I'm not sure why you wrote "can't feel love". The point I'm trying to make is that maybe he can feel love but for whatever reason he's shut down or is unable to deal with certain emotions at times. Or maybe I'm just a bit sensitive to words like "can't". lol
Hi there! Sorry for the late response...I only just noticed your post today. I used the word "can't" in that way because that was what I read in an article about PTSD. I know every case is different and that some people feel love more than others. Also, I think the inability to feel love or other things is only a temporary state. I can understand why you might be sensitive to that question and why it might sound harsh. Sorry about that. I didn't mean to offend. I also asked because of how emotionless my now ex-boyfriend seemed to me.
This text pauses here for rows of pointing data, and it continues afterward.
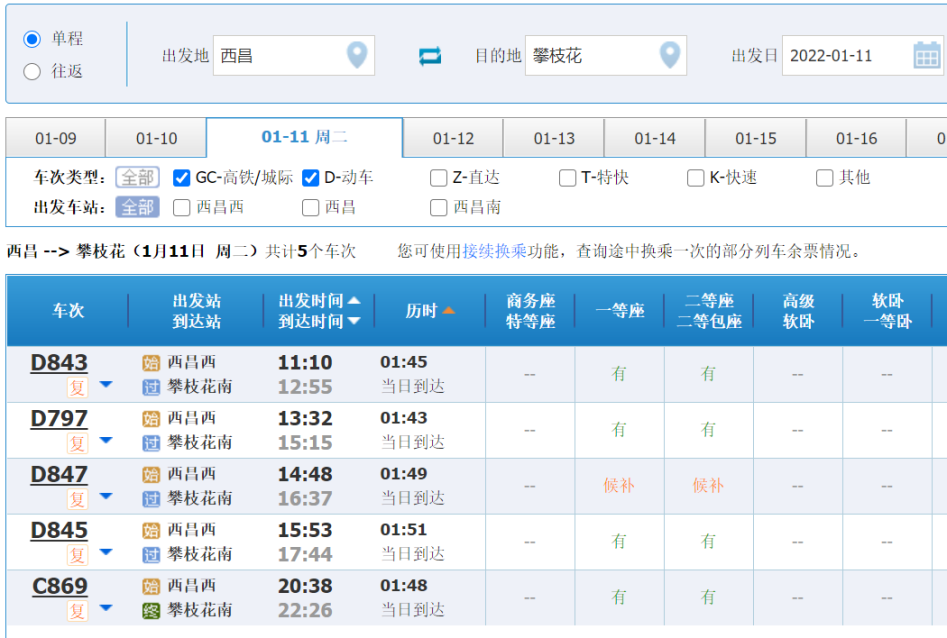
Task: Click the swap departure and destination icon
Action: 430,56
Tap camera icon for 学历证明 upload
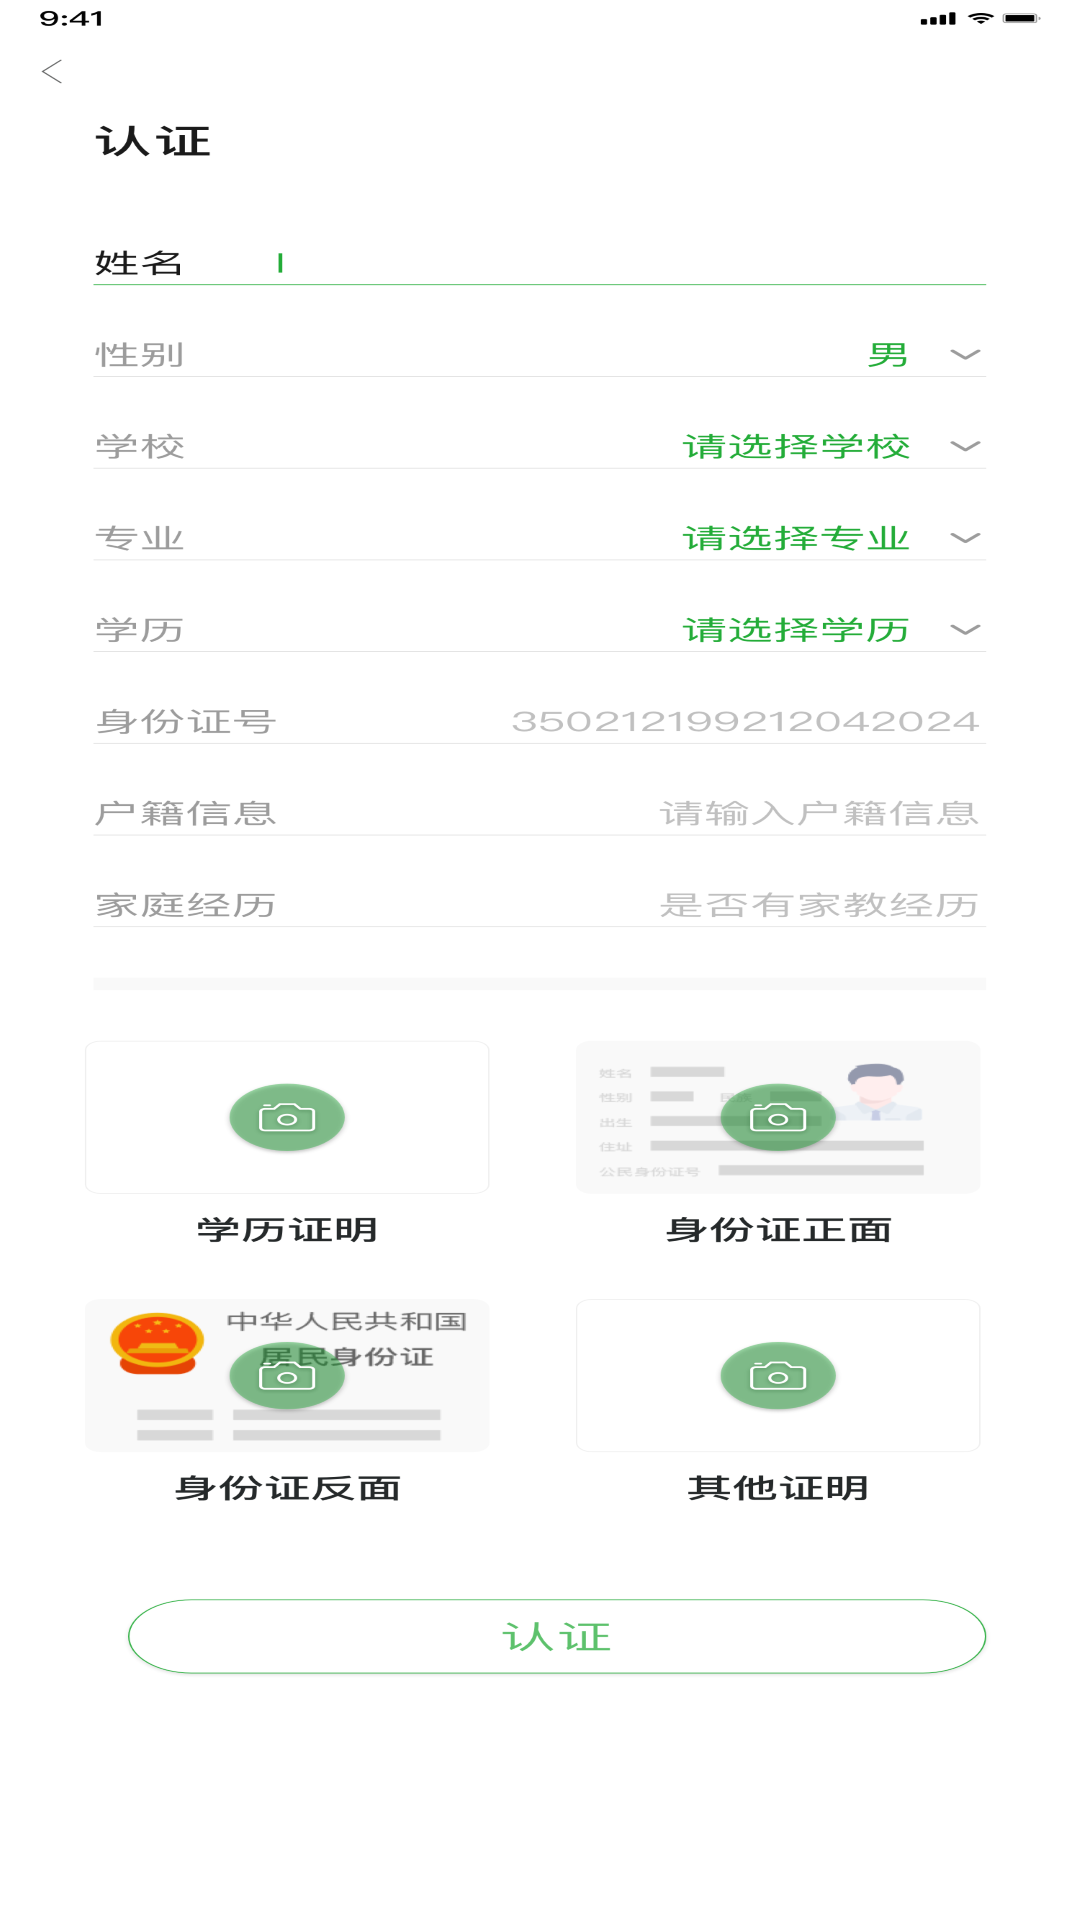Viewport: 1080px width, 1920px height. point(287,1117)
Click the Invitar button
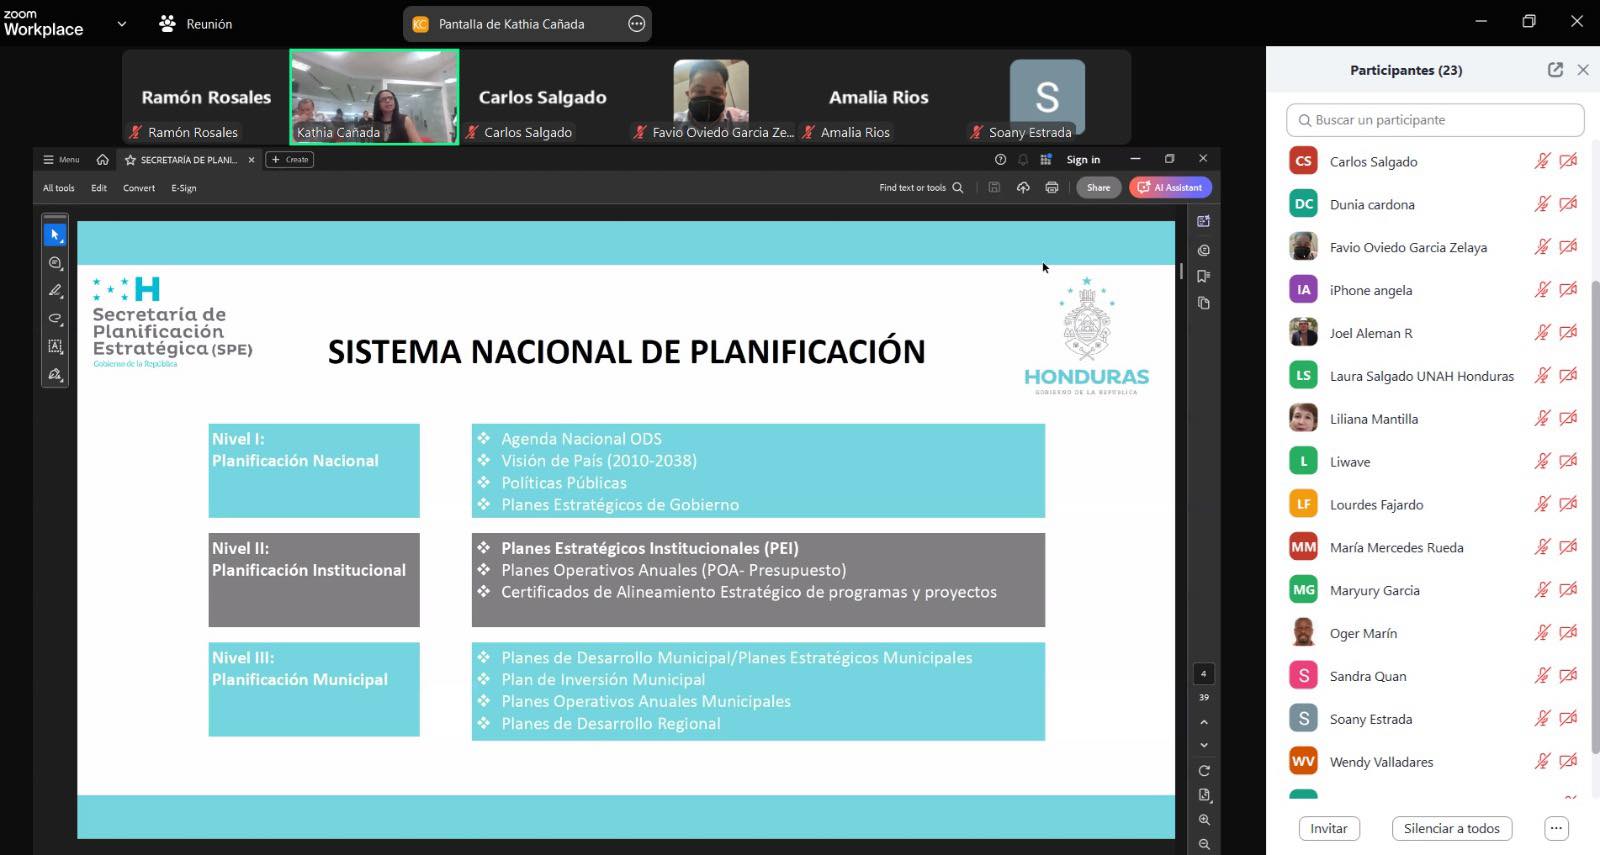The image size is (1600, 855). 1328,828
When we were together he treated me wonderfully and did things that I consider loving, like giving me flowers, taking me out to eat and always insisting on paying, and opening the car door for me, even when we were just in our comfy clothes and heading to the grocery store (I found that so sweet and endearing). He would text me regularly, calling me beautiful and giving me compliments (mostly by text). One time something too personal to go into happened between us and afterward he told me that he felt like it was a breakthrough in our relationship. He also talked about another thing between us as building intimacy and closeness, so I know he wanted that with me.
But even though he went through all the motions of a loving person, his face never showed a loving expression, not just toward me, but toward anyone. I never even saw him show that emotion on his face toward kids, even though he is a devoted father. He also never told me he loved me. I'm aware that it's possible that that's not because he has PTSD or can’t feel love, but because he didn't love me in particular.
But then I think about how he always comes back to me, even after we’ve been in relationships with other people. We’ve tried to have a relationship three different times now, plus some near misses in between. We never get past a couple months before he flees. It's torture, especially since he never gives me closure when he leaves. (I'm not trying to guilt anyone with PTSD by saying that. I do empathize with what he's going through and I know he's going through his own torture.) Also, he’s talked about how we relate to each other on so many different levels and have really interesting conversations. Plus, we have a ridiculously strong physical attraction for each other. So I feel like he either 1) did love me and was just so walled off emotionally out of fear of being hurt that he couldn’t show it; or 2) he would have loved me, but PTSD made him too numb to feel it.
The only emotion I’ve seen on his face is annoyance or anger. Other than that he looks far away and sometimes robotic. I’ve never seen sadness, fear, surprise or love except for a couple times when I caught a glimpse of joy/excitement/(love?) and was so excited. I sure wish it had lasted more than a second. :')
You’re right about the therapy. If we were still together, there are so many things I would have wanted to get answers to with the help of his therapist. He did his best to share things with me, but there were always missing pieces and I felt like I had to pull information out of him. I was also afraid to set him off by prying too much and his therapist might have helped me find the line.
Those are all good questions that I’d like to know the answer to myself. I would ask him if he’d talk to me. I often wonder what part of him is him and what part is PTSD since I met him when he already had it. He didn’t know he had it until after our first relationship. He got it from something that happened in his marriage several years prior. His wife was dishonest, very troubled, and caused him a lot of grief, but I don’t think she was abusive. However, even though his PTSD wasn’t attributed to his childhood, I wonder if his dad was abusive from things he’s said.
Thank you for your response and all that you shared. It’s very enlightening. I’m sorry about all the hard times you’ve had, but it’s wonderful how far you’ve come. Peace and love to you.